• [Excerpt provided]

Handsome Coffee Man With Jae In
Then Jae In’s husband, alarmed to see her grow closer to another man, and still desperate for money, even hatches a plot to have his father-in-law sell his farmland to a hotel chain, but when the village people get together to object he loses that opportunity too, and Jae In and her father end up having to carry on with the debt he’s incurred in their lives. Again. What a loser. Seems like Gramps was right all along about him.

That’s when Jae In has finally had enough, and agrees to the divorce, but tells him that it’s going to be a real one this time, not fake. He is strangely disappointed, but ultimately accepts her decision. Now Jae In will be free to finally find happiness again in her life.


Coffee guy Woo Gyun and motherly Jae In begin to work together as business partners in leading a village-wide enterprise selling delicious onion and berry products that are grown locally on the land. He is respectful of her complex marital decisions, and even though he is disappointed that she at first rejects him as a romantic partner, he continues to be cheerful and helpful, willing to be the person she can lean on without worry. He even later tells Jae In’s ex that if something makes Jae In happy he’ll do it. If returning to her ex makes her happy then he won’t block her decision, but rather he’ll step back and let her go. Thankfully, finally putting old useless pipe dreams aside, Jae In doesn’t return to her ex. The drama leaves Jae In's and Woo Gyun's personal story a little open-ended, since they don’t get married, but she does promise him that if she were to remarry she hopes it will be with him.

• [Exercise data]
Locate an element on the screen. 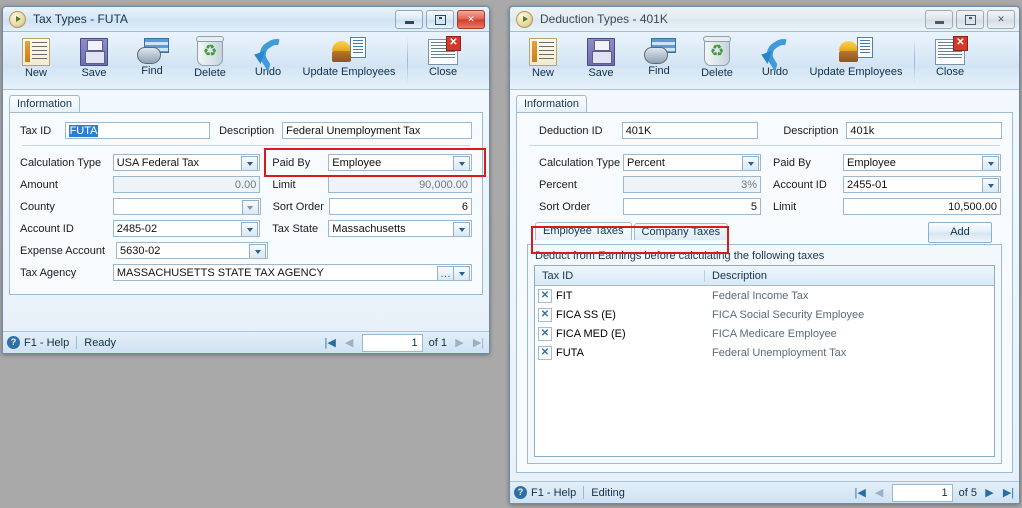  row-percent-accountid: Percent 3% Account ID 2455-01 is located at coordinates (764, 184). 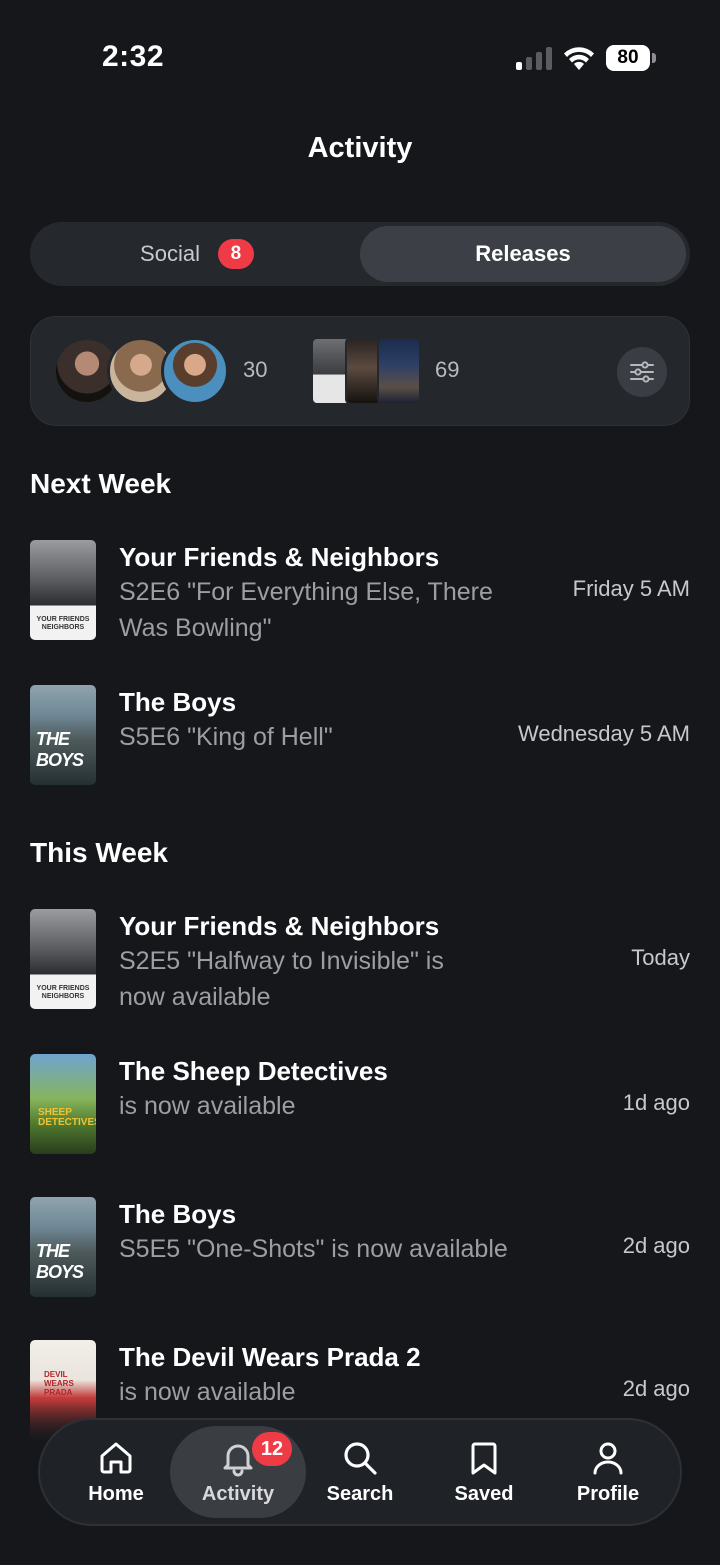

* * *

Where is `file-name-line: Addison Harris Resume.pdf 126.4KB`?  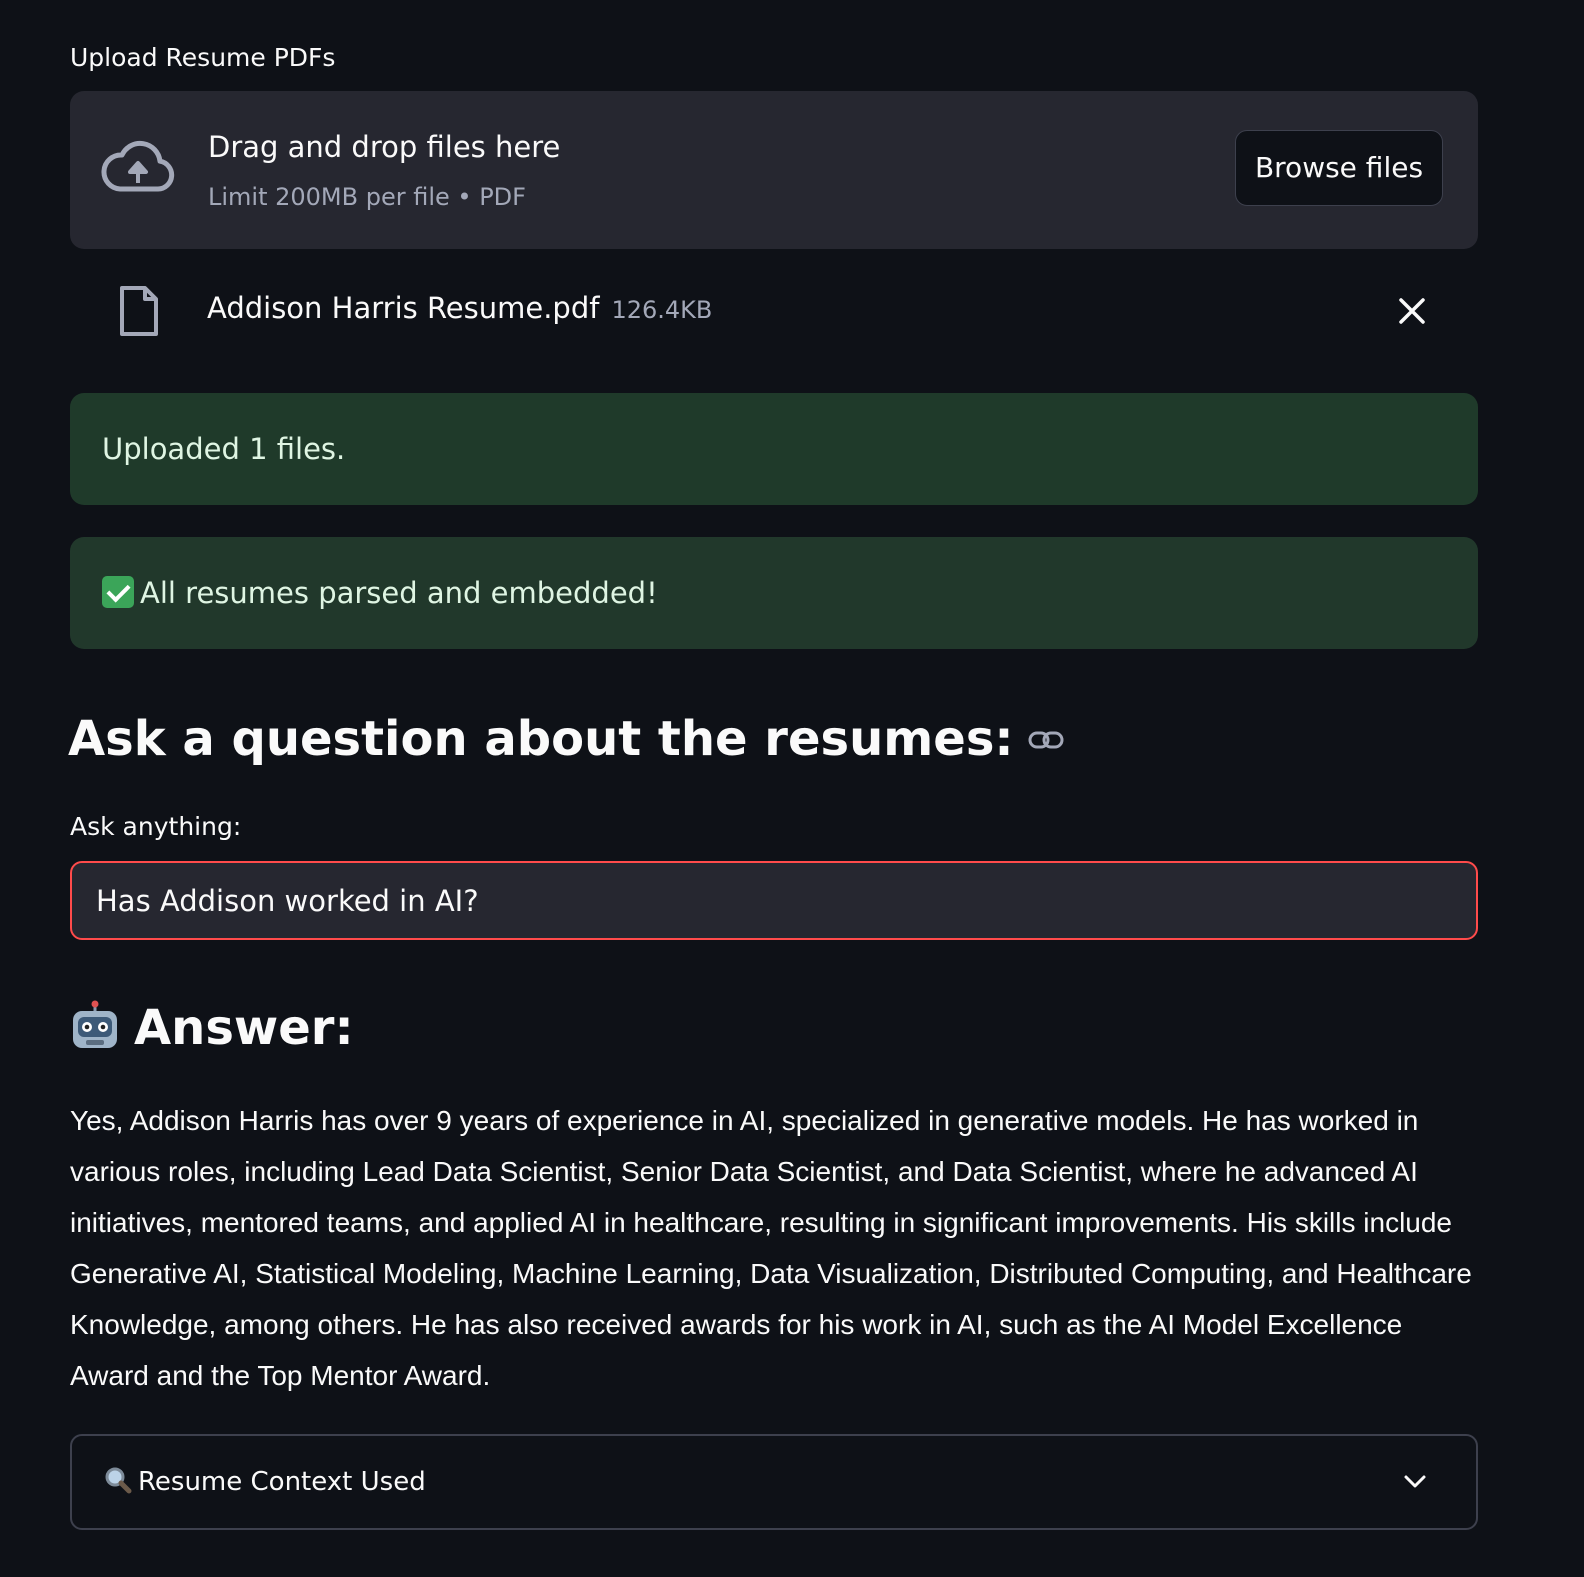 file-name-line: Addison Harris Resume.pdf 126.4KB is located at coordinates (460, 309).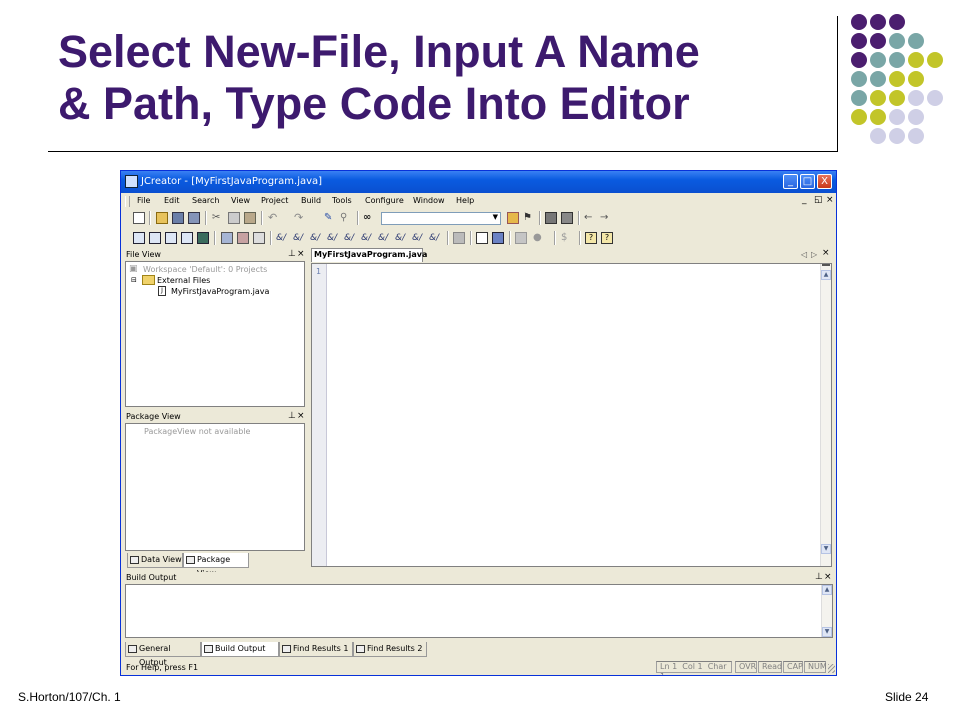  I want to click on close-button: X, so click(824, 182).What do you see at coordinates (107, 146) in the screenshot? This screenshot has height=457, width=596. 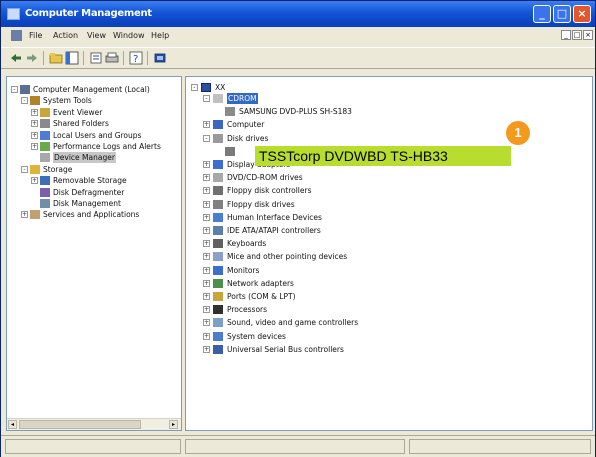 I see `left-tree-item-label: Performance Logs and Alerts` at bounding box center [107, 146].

• [Exercise instructions]
(a) In the drama recap, what does the village-wide enterprise led by Woo Gyun and Jae In sell?
(b) Please write the next part of the drama recap, picking up after its final sentence.

• [Results of the exercise]
(a) Onion and berry products grown locally on the land.

(b)
The heart of this drama is really between Jae In and her gruff, heart-of-gold father, Boo Sik. She’d harbored a lot of hate for him since childhood, because he didn’t move to Seoul when her mother relocated there for her and her brother’s schooling, but he chose to stay in the country; she’d been really upset that he took care of a village granny (Lee Joo Sil) while they lived in the city, and that he and the granny's friendship had sprouted some long term rumors about him being unfaithful to his wife with that granny. But nothing like that ever happened; he’d just had a long standing debt with her since he’d never told her that her husband was killed saving him during the Korean War. When this backstory is revealed, Jae In is finally able to let go of all the anger she’d held inside for so long against her Dad, and to enjoy his company again after many years. This further cements her relationship with her two daughters as well, who by now love Gramps too.
 
There are delightful side stories of other characters living in the country village, especially all the dear children and some senior characters with funny or emotional back stories, but you should discover them for yourselves by watching this marvelous homespun story.

Heaven's Garden is truly something special, and should not be missed by either the long term K-drama fan, or K-drama newbies. Discover (or re-discover) what makes a truly beautiful and unforgettable Korean drama. Enjoy.